Кеша же, как никогда раньше, не мог ухватить себя. Он, внутренний, сжался и боялся пошевелиться, оглох, ослеп, онемел. Он, внешний, победоносно оглядывался: каков? И пыжился оттого, что люди смотрели на него, как смотрели всегда, завися от его воли. Значит, он по-прежнему в силе! Всё здесь его: Надька, голубые занавески, золотистый свет, лабухи, уже опрокинувшие в себя водку и с жадностью накинувшиеся на еду, директор, режущий ножом поросёнка.
— Я не всё сказал. — Кеша снова поднялся, приостанавливая общее чавканье, поднял рюмку. Он ещё не знал, что будет говорить, но ему хотелось в благодарность за покорность людей сказать им что-нибудь хорошее. Тихие слова женщины из Дворца мешали ему: слова — об уважении, понимании и любви.
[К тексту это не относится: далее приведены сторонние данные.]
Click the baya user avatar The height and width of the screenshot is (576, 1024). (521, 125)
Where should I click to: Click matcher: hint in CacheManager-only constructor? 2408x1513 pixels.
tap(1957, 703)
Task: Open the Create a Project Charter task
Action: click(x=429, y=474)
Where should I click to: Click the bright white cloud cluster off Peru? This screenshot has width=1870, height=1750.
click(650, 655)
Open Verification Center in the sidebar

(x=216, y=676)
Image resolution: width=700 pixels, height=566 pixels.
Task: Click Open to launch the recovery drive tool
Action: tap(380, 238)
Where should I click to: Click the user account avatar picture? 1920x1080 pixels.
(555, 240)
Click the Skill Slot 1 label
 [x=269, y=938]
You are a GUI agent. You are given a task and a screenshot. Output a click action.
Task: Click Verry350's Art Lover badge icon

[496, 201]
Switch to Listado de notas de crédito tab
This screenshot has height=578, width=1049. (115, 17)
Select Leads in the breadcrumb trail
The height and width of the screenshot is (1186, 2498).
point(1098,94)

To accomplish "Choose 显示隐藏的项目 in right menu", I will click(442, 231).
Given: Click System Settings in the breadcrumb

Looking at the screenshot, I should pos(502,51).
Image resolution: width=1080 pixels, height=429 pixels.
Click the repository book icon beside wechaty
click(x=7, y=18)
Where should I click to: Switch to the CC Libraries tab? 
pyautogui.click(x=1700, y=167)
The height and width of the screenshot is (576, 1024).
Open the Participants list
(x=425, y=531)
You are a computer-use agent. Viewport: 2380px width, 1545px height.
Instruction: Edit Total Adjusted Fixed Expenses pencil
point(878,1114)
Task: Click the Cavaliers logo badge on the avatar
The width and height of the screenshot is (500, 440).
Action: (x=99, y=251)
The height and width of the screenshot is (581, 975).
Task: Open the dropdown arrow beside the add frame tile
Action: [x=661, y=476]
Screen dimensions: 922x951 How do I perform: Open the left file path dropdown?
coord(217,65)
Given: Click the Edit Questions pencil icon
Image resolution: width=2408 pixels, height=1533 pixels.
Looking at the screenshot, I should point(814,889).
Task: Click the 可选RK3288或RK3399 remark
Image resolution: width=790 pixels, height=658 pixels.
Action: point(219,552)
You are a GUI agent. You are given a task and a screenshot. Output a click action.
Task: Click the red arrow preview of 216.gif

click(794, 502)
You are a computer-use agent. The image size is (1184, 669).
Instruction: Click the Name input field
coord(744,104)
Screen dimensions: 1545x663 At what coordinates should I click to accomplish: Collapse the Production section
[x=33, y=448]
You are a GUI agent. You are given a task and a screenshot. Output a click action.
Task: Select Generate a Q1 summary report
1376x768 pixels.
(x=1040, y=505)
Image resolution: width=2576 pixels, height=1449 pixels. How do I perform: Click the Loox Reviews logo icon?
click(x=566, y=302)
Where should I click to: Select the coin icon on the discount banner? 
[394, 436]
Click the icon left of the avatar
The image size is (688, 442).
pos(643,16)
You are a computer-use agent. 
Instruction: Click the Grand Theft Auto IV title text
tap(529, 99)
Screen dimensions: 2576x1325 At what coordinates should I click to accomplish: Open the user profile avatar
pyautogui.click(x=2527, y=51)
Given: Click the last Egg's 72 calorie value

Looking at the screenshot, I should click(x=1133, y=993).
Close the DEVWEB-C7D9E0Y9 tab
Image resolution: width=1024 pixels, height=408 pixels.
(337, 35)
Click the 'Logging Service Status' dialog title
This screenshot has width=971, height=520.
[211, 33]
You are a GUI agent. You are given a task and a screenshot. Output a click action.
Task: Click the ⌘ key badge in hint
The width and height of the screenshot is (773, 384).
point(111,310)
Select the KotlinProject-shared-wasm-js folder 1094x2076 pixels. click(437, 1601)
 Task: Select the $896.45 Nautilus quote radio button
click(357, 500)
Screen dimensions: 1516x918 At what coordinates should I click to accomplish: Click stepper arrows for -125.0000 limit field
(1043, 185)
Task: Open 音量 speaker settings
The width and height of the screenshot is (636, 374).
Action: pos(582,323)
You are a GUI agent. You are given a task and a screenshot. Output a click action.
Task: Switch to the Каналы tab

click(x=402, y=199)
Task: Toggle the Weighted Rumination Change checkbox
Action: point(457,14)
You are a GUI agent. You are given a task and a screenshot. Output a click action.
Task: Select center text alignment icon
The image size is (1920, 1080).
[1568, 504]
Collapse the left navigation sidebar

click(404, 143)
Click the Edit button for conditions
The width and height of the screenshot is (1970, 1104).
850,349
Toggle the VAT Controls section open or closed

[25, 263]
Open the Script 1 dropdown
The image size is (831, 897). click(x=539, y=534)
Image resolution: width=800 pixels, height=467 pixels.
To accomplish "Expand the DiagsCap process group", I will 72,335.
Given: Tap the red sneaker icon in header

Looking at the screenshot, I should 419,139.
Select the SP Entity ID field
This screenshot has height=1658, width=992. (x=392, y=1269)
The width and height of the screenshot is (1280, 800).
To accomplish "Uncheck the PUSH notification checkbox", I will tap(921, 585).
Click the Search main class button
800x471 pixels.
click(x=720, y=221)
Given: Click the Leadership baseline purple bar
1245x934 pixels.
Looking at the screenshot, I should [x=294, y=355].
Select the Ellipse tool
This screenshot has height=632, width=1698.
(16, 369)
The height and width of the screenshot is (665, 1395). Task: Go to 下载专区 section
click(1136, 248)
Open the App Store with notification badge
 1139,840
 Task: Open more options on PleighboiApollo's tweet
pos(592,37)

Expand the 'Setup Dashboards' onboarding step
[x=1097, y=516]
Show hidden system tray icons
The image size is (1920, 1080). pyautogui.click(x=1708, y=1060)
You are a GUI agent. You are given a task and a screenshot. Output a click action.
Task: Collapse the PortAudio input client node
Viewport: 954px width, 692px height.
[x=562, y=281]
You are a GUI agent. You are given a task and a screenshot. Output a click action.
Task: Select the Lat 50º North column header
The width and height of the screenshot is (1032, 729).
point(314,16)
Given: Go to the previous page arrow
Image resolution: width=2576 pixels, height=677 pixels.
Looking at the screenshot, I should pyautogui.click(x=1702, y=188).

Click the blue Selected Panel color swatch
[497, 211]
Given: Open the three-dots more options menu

Мешала Надька, как в детстве, открывшая рот. — Один чудак решил жениться. — Кеша глядел в детское Надькино лицо. — Жил он всю жизнь в степи, пас овец, питался травой и сыром. Стало ему одному невмоготу, бросил он своих овец и пошёл по свету искать невесту. Долго шёл, через свою степь, через чужую, через горы, реки и попал в тайгу. Тайга не пустыня, она человеку стелет под ноги незнакомую траву, деревья на пути воздвигает, высылает навстречу зверей с огненными глазами. И плохо пришлось бы юноше, если бы неизвестно откуда не явилась перед ним девушка. Окутана в зелёное. Из-за спины, как крылья, — ветки кедра, на голове — корона из сосновых свечей, платье — из пихты. Девушка улыбнулась ему. О чём говорили, что делали, нам неведомо, только расстаться не смогли. Подступила осень. Пора перегонять овец на юг, иначе они погибнут, и стал юноша звать девушку с собой: «Пойдём в степь. Всегда будут у тебя сыр, молоко и мясо. Всегда будет тебе тепло, я одену тебя в шерсть». — «Нет, — покачала головой девушка, — там у тебя живёт один ветер, я слышала, там голо и пустынно, зимой холодно, летом жарко. Оставайся лучше ты со мной. Всего у тебя будет много — кедровых орехов, свежего мяса, всегда ты будешь защищён от ветра». Не смогли договориться. Ушёл юноша в свою степь. Нравится ему степь: простор, дышится легко, ветер насквозь продувает. Пусть осень уже, пусть цветы засохли, а всё — душистые. Хорошо! Девушка тем временем ходит по своей тайге. Ложе у неё всегда мягкое, зелень сочная. Но в душах обоих поселилась печаль. Она росла, росла и превратилась в тоску. Пошли они навстречу друг другу. Шли, и каждый вёл за собой свою родину: девушка — тайгу, юноша — степь. И вот очутились они на границе степи и тайги. То девушка стрит в его степь, то юноша войдёт в её тайгу. Так и стали жить: тут и там. С тех пор тайга и степь всегда рядом, такие разные! На границе степи и тайги стоят жилища, растут дети, для которых степь и тайга одинаково родные. Я пью за то, чтобы никто из вас не уступил другому своего главного, а были бы всё-таки всегда вместе.